§ **Data under study**

──────

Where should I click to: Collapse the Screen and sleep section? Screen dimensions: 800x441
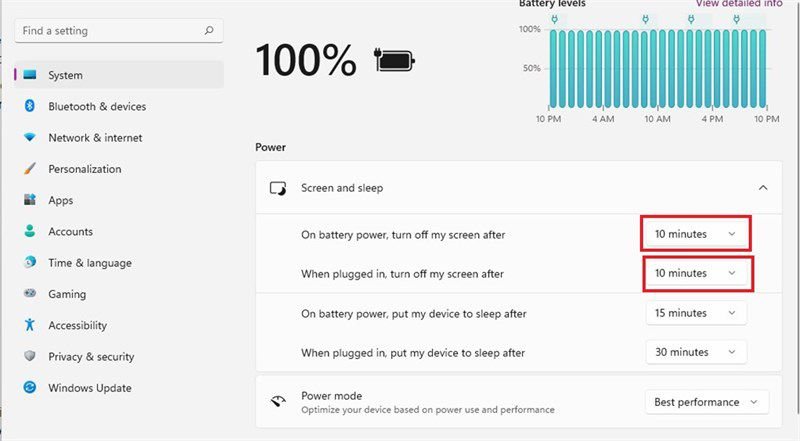click(x=763, y=187)
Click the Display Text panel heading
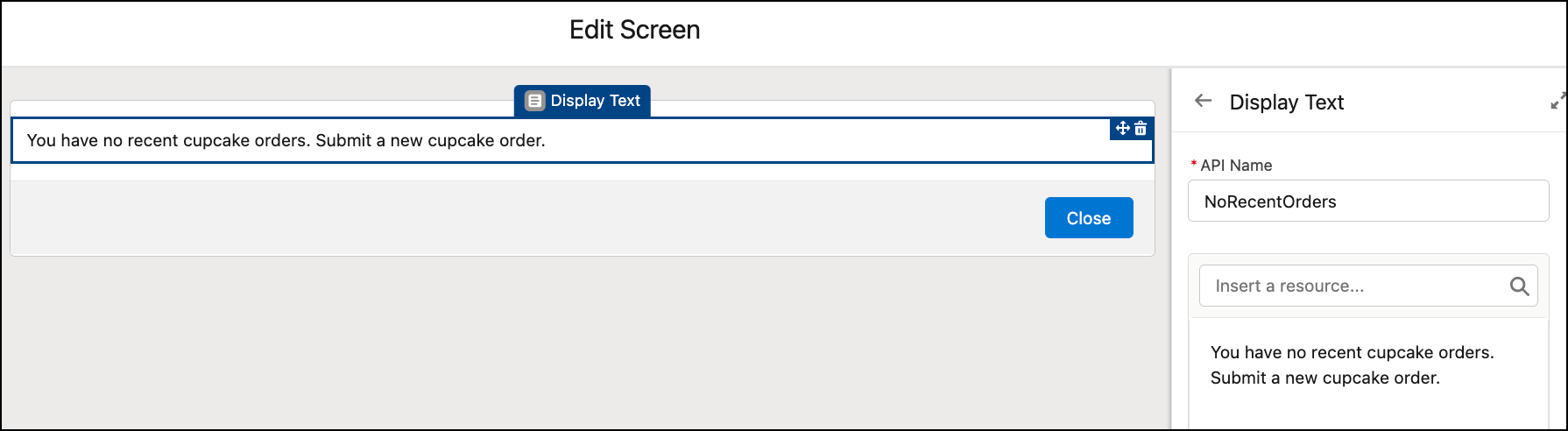This screenshot has height=431, width=1568. tap(1286, 102)
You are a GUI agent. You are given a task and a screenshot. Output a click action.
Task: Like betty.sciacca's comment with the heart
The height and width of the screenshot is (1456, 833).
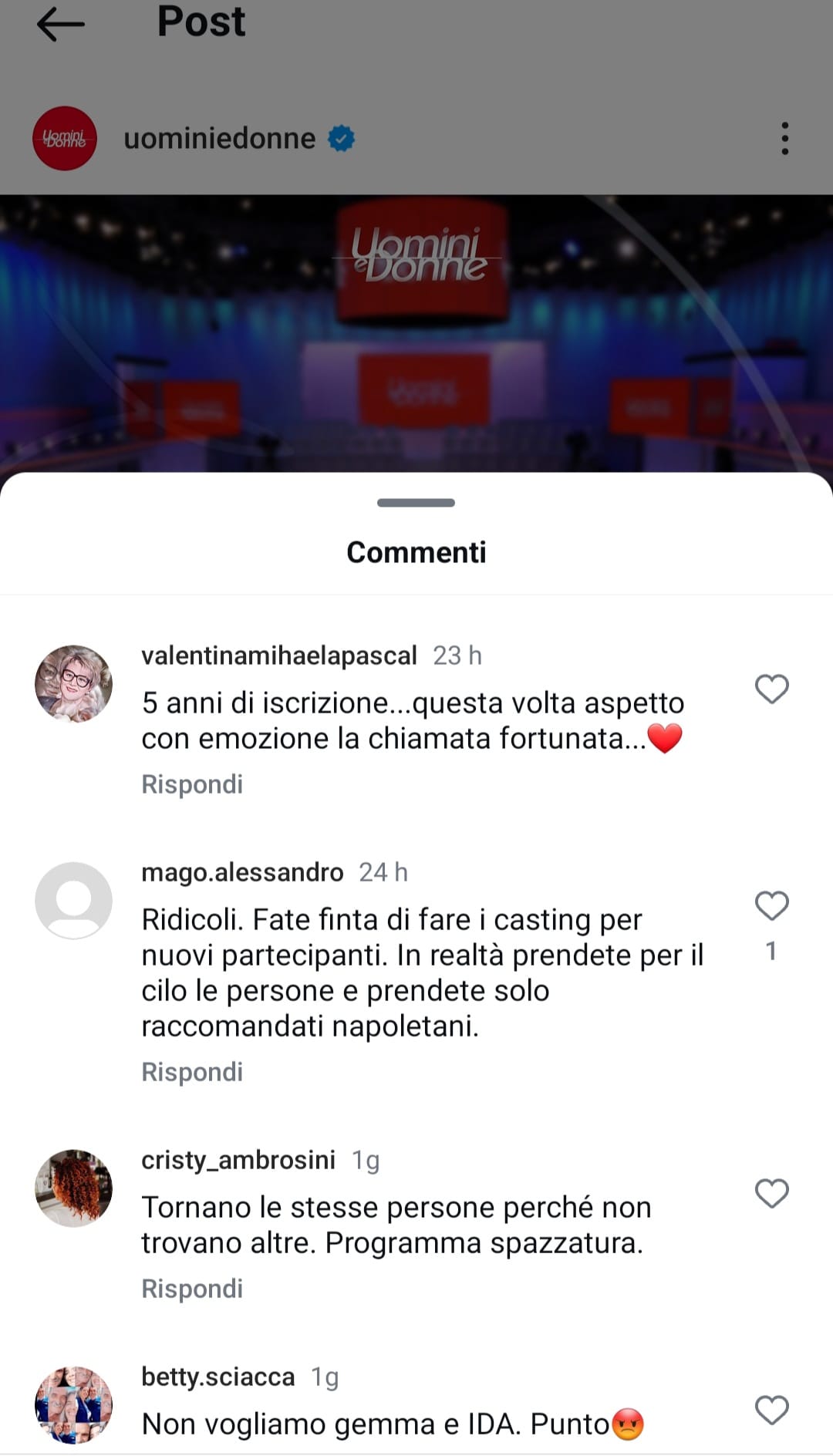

──────

§ **Directions for this task**
An exact copy of the lines from the one with "You are a GUI" through the last line of the records, inclusive, is required, with all pictures left out.

§ **Task output**
You are a GUI agent. You are given a task and a screenshot. Output a click action.
Task: Like betty.sciacca's comment with the heart
The height and width of the screenshot is (1456, 833).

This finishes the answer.